Later that decade, in 1977, the Intergovernmental Conference on Environmental Education in Tbilisi, Georgian SSR, Soviet Union emphasized the role of Environmental Education in preserving and improving the global environment and sought to provide the framework and guidelines for environmental education. The Conference laid out the role, objectives, and characteristics of environmental education, and provided several goals and principles for environmental education.

Pope Francis in his 2015 encyclical letter Laudato si', referred to a broadening of the goals of environmental education:
Whereas in the beginning it was mainly centred on scientific information, consciousness-raising and the prevention of environmental risks, it tends now to include a critique of the "myths" of a modernity grounded in a utilitarian mindset (individualism, unlimited progress, competition, consumerism, the unregulated market). It seeks also to restore the various levels of ecological equilibrium, establishing harmony within ourselves, with others, with nature and other living creatures, and with God.

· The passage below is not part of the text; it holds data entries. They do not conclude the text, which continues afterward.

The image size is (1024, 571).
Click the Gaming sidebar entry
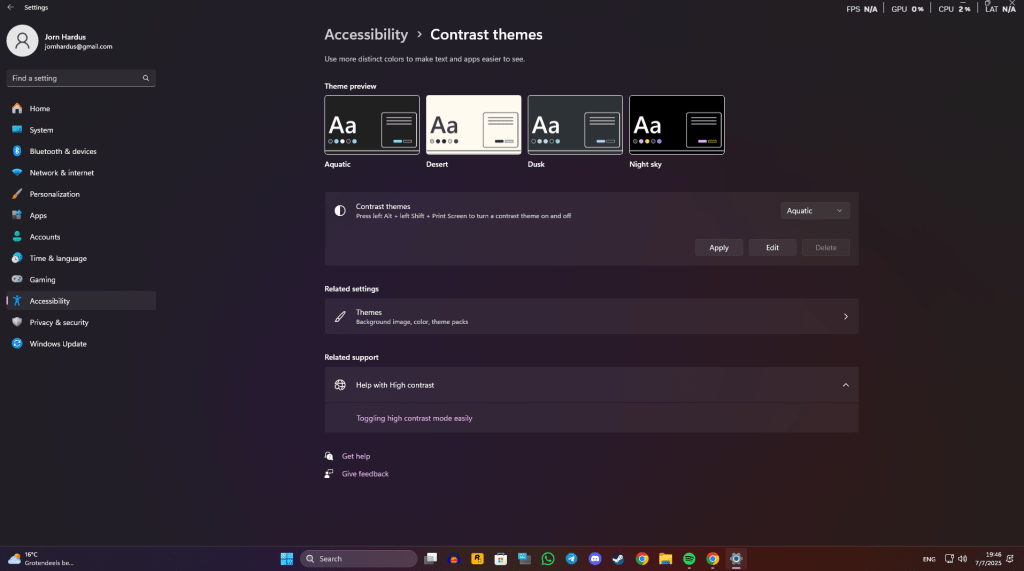pos(42,280)
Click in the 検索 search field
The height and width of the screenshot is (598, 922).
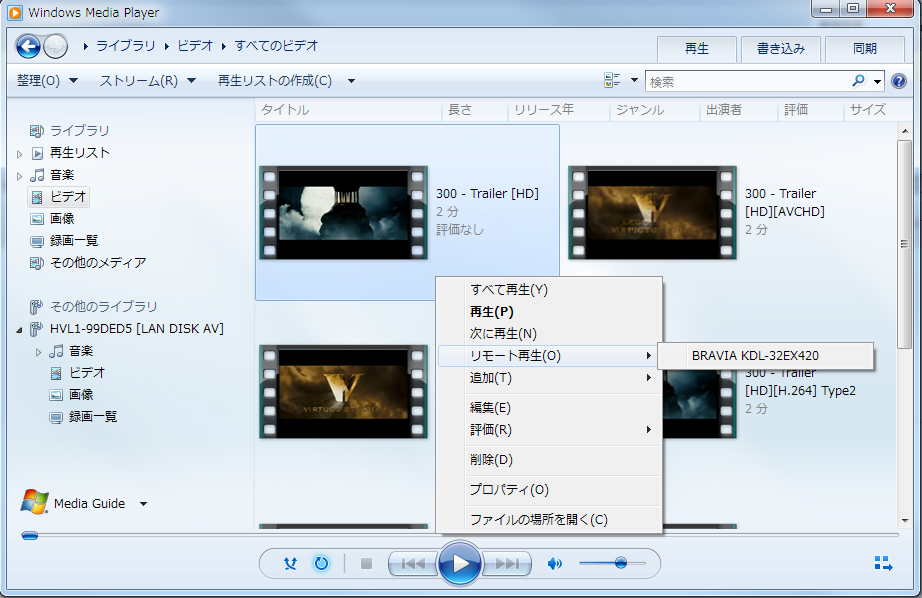pos(745,81)
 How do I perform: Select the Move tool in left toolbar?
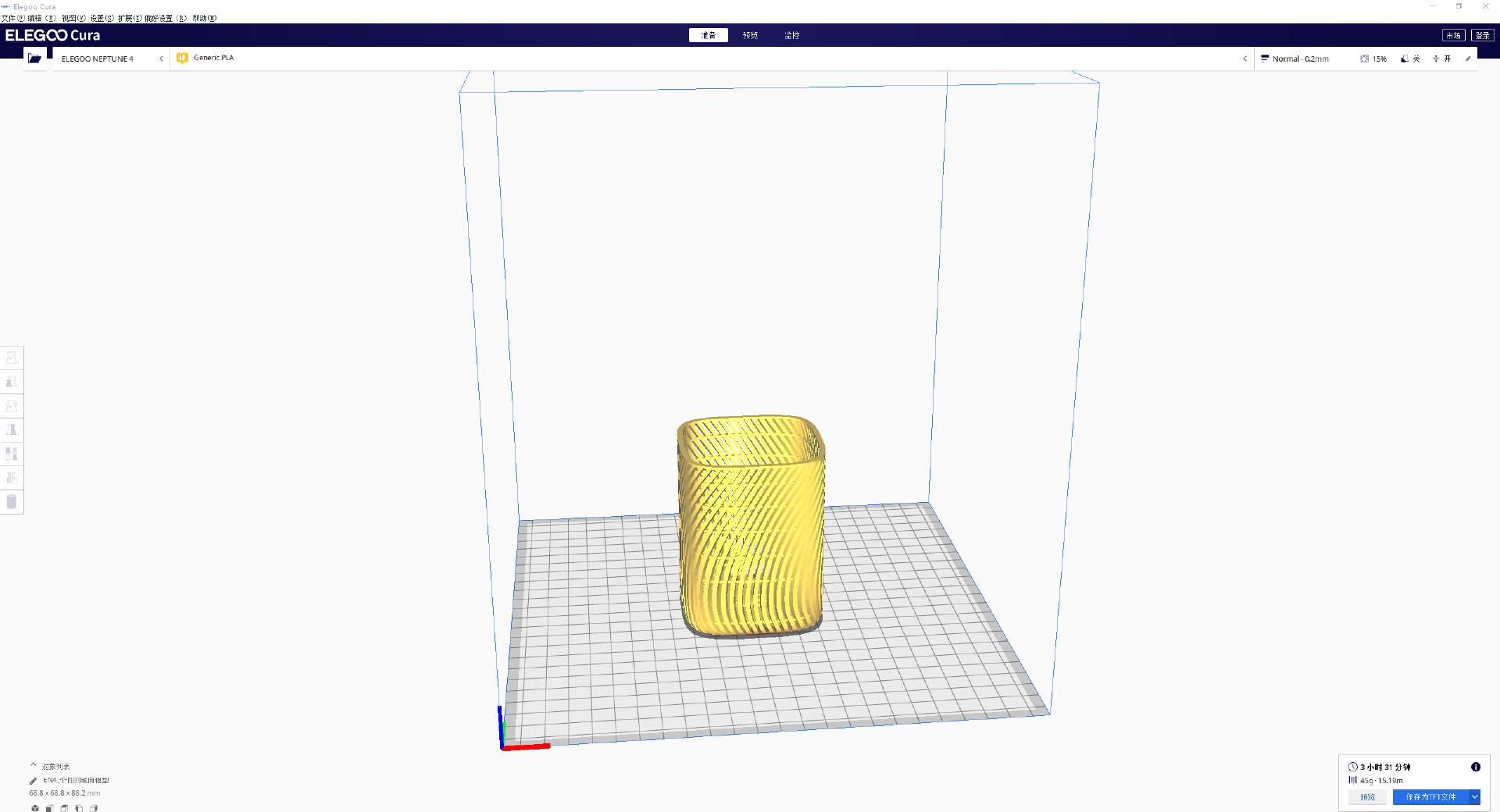[x=12, y=358]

==Environmental education in the teaching curriculum==

Environmental education has been considered an additional or elective subject in much of traditional K-12 curriculum. At the elementary school level, environmental education can take the form of science enrichment curriculum, natural history field trips, community service projects, and participation in outdoor science schools. EE policies assist schools and organizations in developing and improving environmental education programs that provide citizens with an in-depth understanding of the environment. School related EE policies focus on three main components: curricula, green facilities, and training.

Schools can integrate environmental education into their curricula with sufficient funding from EE policies. This approach – known as using the "environment as an integrating context" for learning – uses the local environment as a framework for teaching state and district education standards. In addition to funding environmental curricula in the classroom, environmental education policies allot the financial resources for hands-on, outdoor learning. These activities and lessons help address and mitigate "nature deficit disorder", as well as encourage healthier lifestyles.

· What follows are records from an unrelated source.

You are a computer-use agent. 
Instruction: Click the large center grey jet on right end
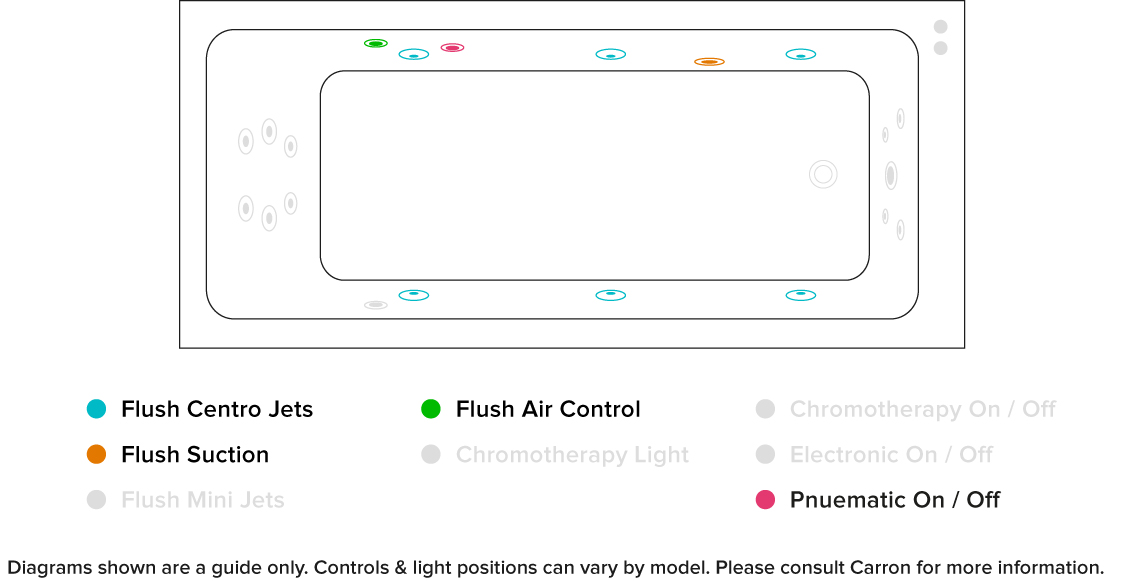click(x=891, y=175)
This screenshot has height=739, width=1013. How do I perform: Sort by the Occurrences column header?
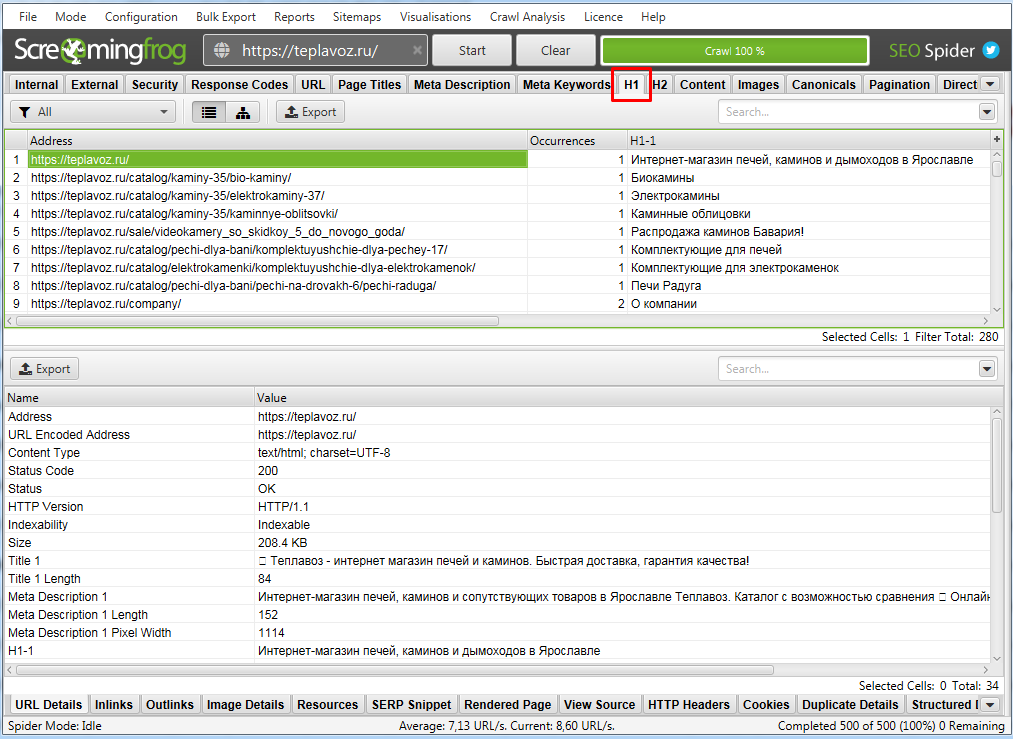pyautogui.click(x=562, y=141)
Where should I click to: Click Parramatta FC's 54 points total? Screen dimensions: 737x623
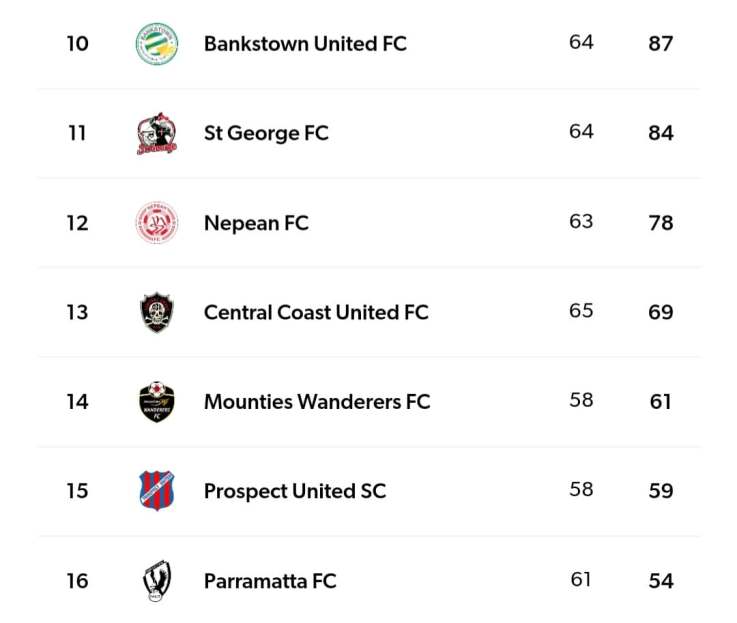pos(660,581)
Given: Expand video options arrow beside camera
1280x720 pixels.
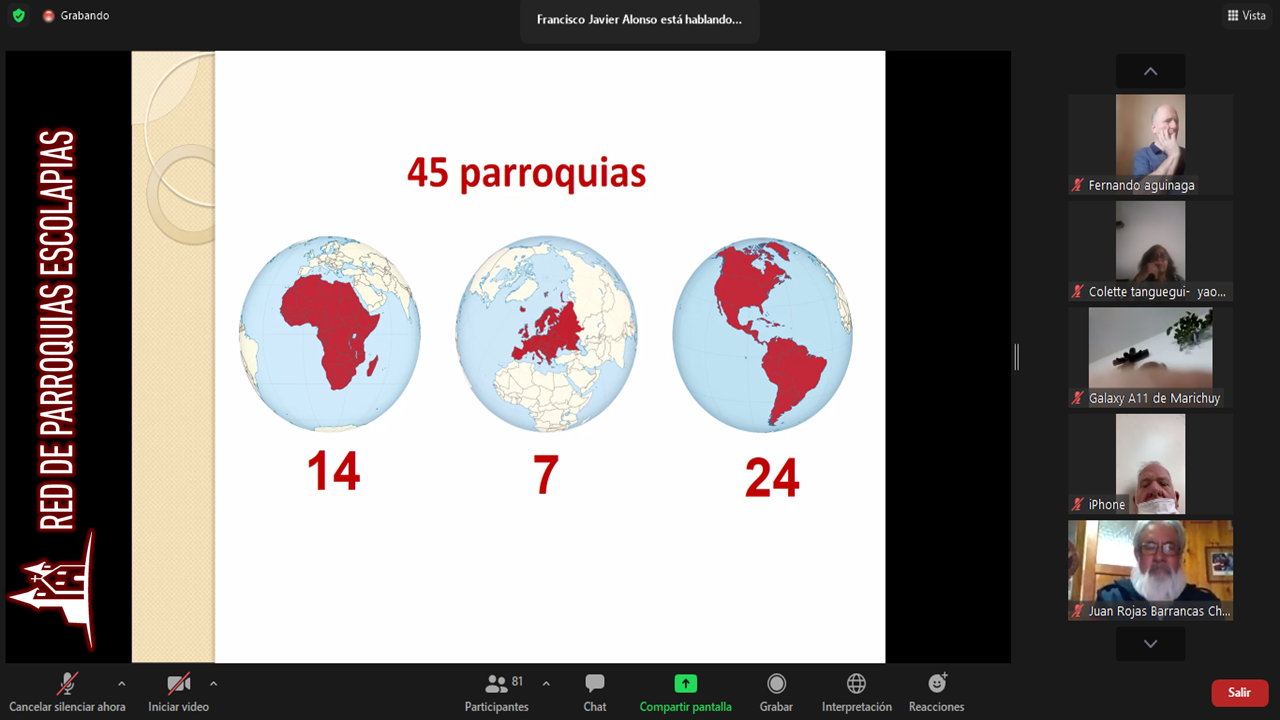Looking at the screenshot, I should pyautogui.click(x=213, y=684).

Green schools, or green facility promotion, are another main component of environmental education policies. Greening school facilities cost, on average, a little less than 2 percent more than creating a traditional school, but payback from these energy efficient buildings occur within only a few years. Environmental education policies help reduce the relatively small burden of the initial start-up costs for green schools. Green school policies also provide grants for modernization, renovation, or repair of older school facilities. Additionally, healthy food options are also a central aspect of green schools. These policies specifically focus on bringing freshly prepared food, made from high-quality, locally grown ingredients into schools.

In secondary school, environmental education tends to be offered either as a dedicated subject within the sciences or as part of student-led interest groups and clubs. Research shows that secondary students are genuinely concerned about sustainability and climate change, and respond best when given opportunities for collaborative, hands-on inquiry rather than passive instruction. Strategies such as whole-school sustainability projects, student councils and place-based learning have proven particularly effective at this level, helping students develop environmental knowledge, civic engagement and critical thinking skills.

At the undergraduate and graduate level, it can be considered its own field within education, environmental studies, environmental science and policy, ecology, or human/cultural ecology programs. Higher education institutions (HEIs) increasingly move beyond traditional lectures by adopting problem and project-based learning, where students work directly with cities, businesses and campus communities to develop real sustainability solutions. This approach helps students bridge the gap between knowing environmental facts and acting on them, building the professional skills needed to address complex global challenges. Beyond academic programs, universities are also trying to change the way students feel about environmental issues, developing personal values and motivations that lead to genuine behavioral change.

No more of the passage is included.